Exercise objective: Look through the material below and show every line with the word "Given".

Input for this task:
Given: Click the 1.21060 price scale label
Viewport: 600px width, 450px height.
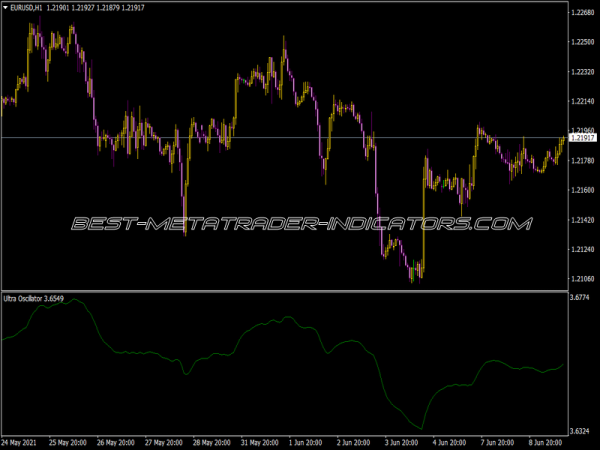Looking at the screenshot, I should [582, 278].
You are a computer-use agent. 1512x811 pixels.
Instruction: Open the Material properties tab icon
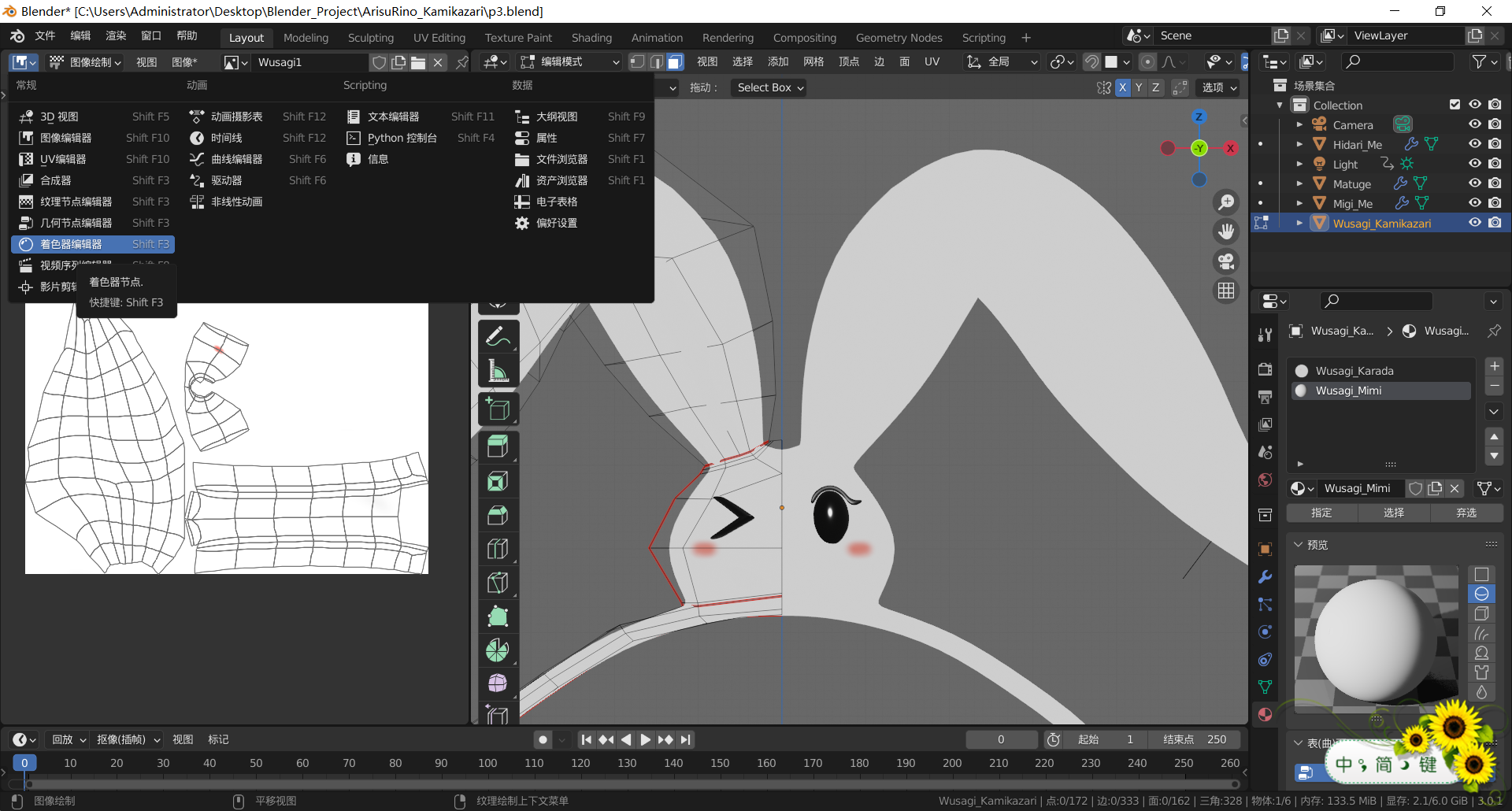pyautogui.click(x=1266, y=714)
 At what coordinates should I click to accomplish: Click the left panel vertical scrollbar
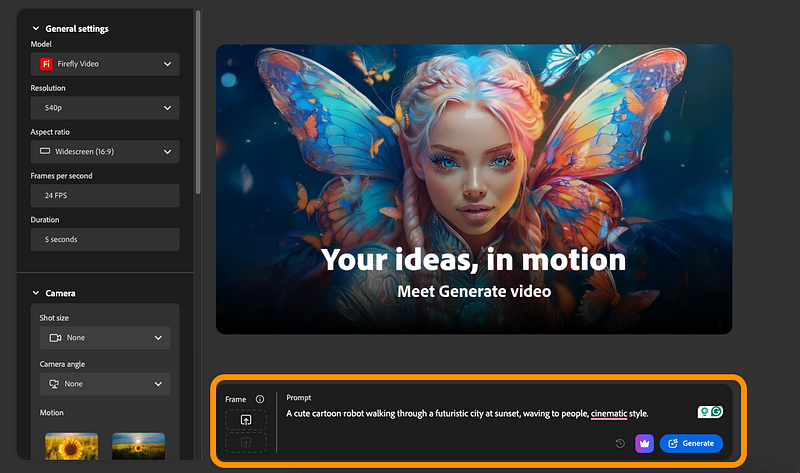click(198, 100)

...

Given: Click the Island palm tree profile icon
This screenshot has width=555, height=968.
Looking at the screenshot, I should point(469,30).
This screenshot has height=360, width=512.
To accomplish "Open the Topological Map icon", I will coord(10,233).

---

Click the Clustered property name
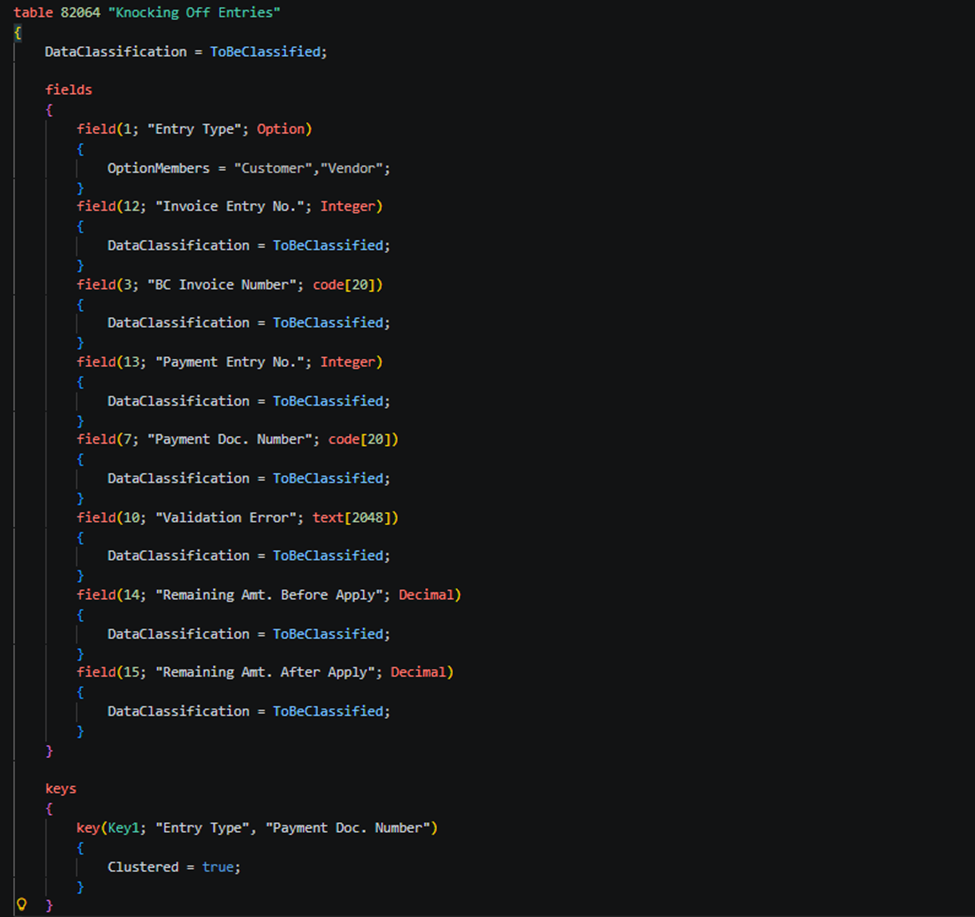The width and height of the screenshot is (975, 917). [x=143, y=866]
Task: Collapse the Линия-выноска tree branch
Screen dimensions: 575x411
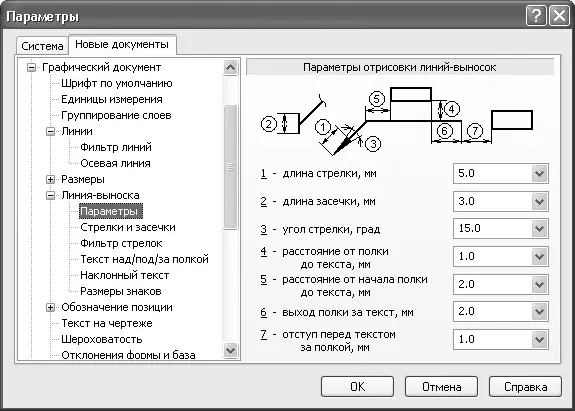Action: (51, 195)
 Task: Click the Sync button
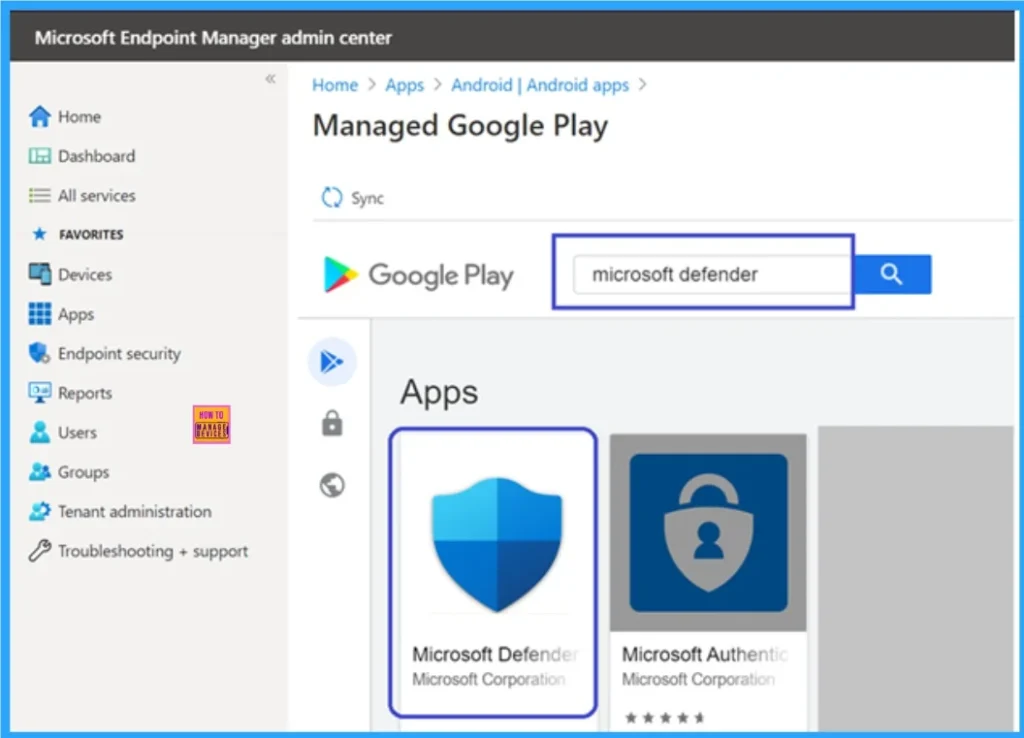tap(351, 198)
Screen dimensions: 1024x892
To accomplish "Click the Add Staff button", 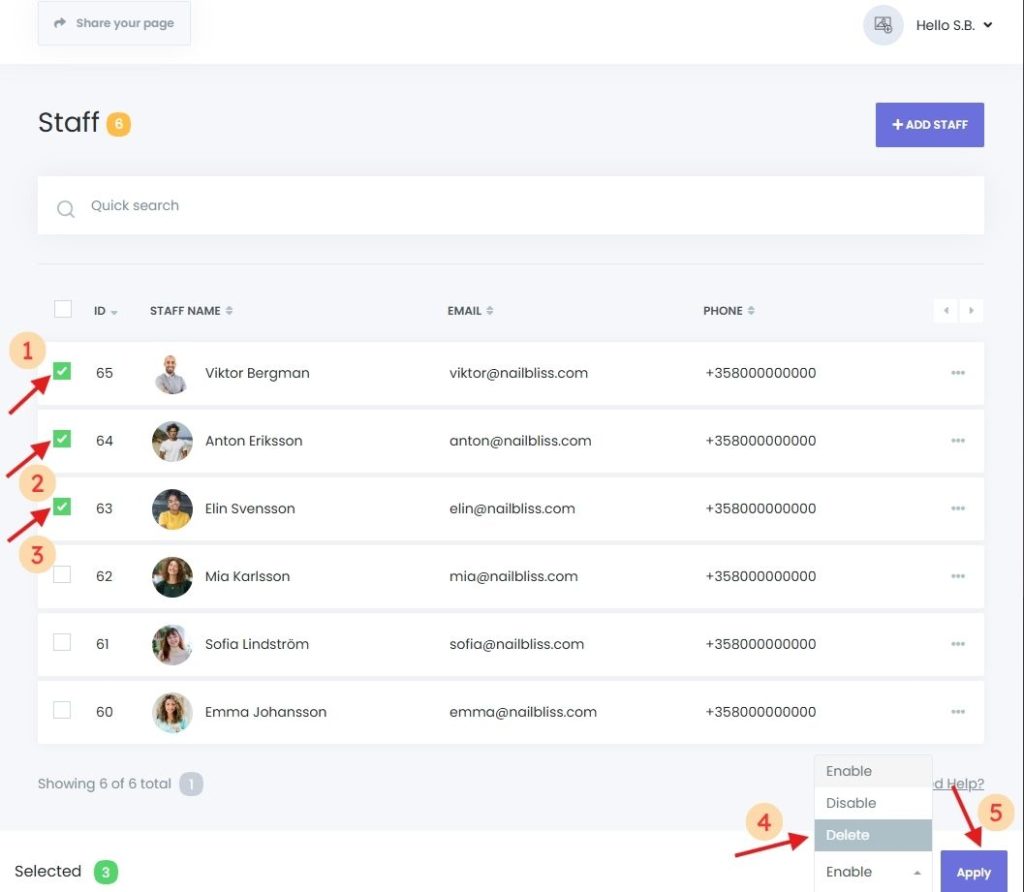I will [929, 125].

Reply:
Given: Click the 1.21060 price scale label
Given: Click the Island palm tree profile icon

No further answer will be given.